* [SELECTED PASSAGE]:
------------------------

GOTCHA: Real-Time Video Deepfake Detection via Challenge-Response

Authors: Govind Mittal, Chinmay Hegde, Nasir Memon

Published: 2022-10-12 13:15:54+00:00

Comment: Accepted to IEEE Euro S&P 2024

AI Summary

This paper introduces GOTCHA, a challenge-response system for real-time video deepfake (RTDF) detection in live video interactions. It proposes a taxonomy of challenges designed to exploit inherent limitations of RTDF generation pipelines, evaluating them on a unique dataset of eight challenges. GOTCHA consistently degrades the quality of state-of-the-art deepfake generators, achieving 88.6% AUC with human evaluators and 80.1% AUC with an automated scoring function.

Abstract

With the rise of AI-enabled Real-Time Deepfakes (RTDFs), the integrity of online video interactions has become a growing concern. RTDFs have now made it feasible to replace an imposter's face with their victim in live video interactions. Such advancement in deepfakes also coaxes detection to rise to the same standard. However, existing deepfake detection techniques are asynchronous and hence ill-suited for RTDFs. To bridge this gap, we propose a challenge-response approach that establishes authenticity in live settings. We focus on talking-head style video interaction and present a taxonomy of challenges that specifically target inherent limitations of RTDF generation pipelines. We evaluate representative examples from the taxonomy by collecting a unique dataset comprising eight challenges, which consistently and visibly degrades the quality of state-of-the-art deepfake generators. These results are corroborated both by humans and a new automated scoring function, leading to 88.6% and 80.1% AUC, respectively. The findings underscore the promising potential of challenge-response systems for explainable and scalable real-time deepfake detection in practical scenarios. We provide access to data and code at \\url{https://github.com/mittalgovind/GOTCHA-Deepfakes}.

------------------------

* [RECORDS]:
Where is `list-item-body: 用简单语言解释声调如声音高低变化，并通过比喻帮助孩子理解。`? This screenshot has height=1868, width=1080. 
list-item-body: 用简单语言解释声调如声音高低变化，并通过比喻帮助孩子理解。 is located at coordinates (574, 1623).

------------------------

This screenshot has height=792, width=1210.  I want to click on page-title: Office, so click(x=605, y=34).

------------------------

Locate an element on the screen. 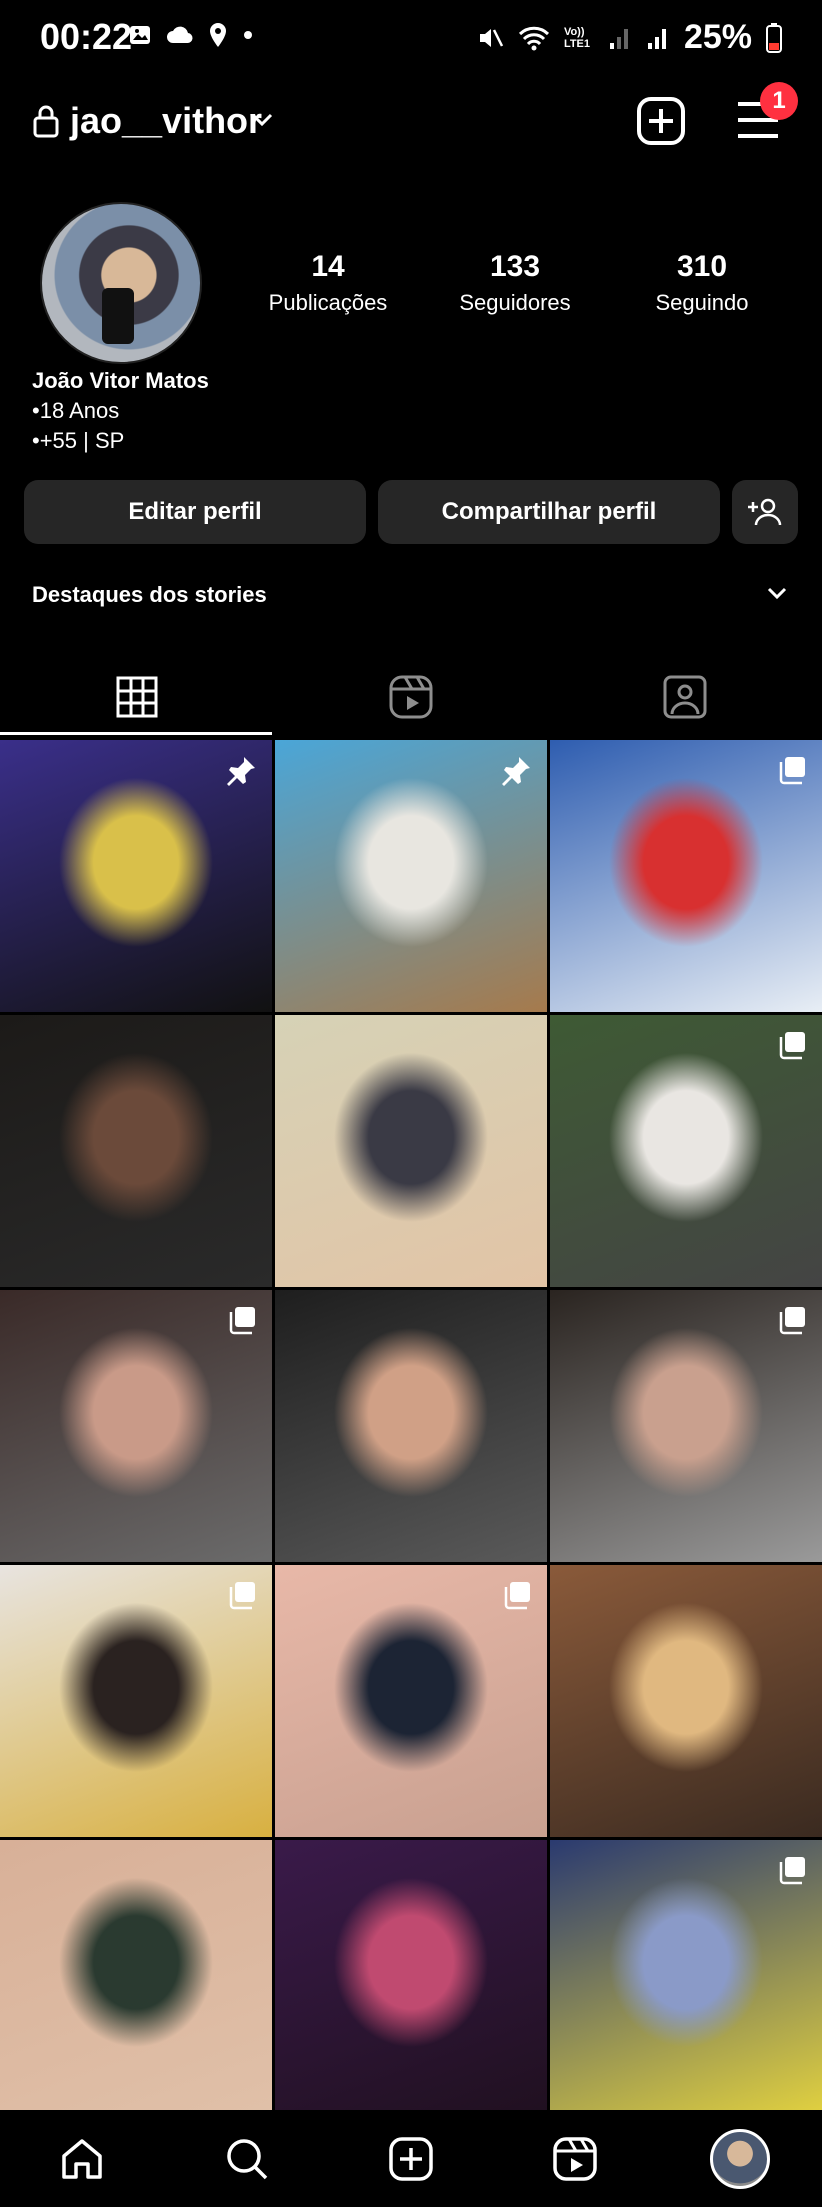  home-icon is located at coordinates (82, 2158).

------------------------

Answer these questions using the GOTCHA deepfake detection page above.
1. Which venue accepted the paper?
2. How many challenges make up the dataset the authors collected?
3. What AUC did the automated scoring function reach?

* [OUTPUT OF THE EXERCISE]:
1. IEEE Euro S&P 2024
2. Eight
3. 80.1%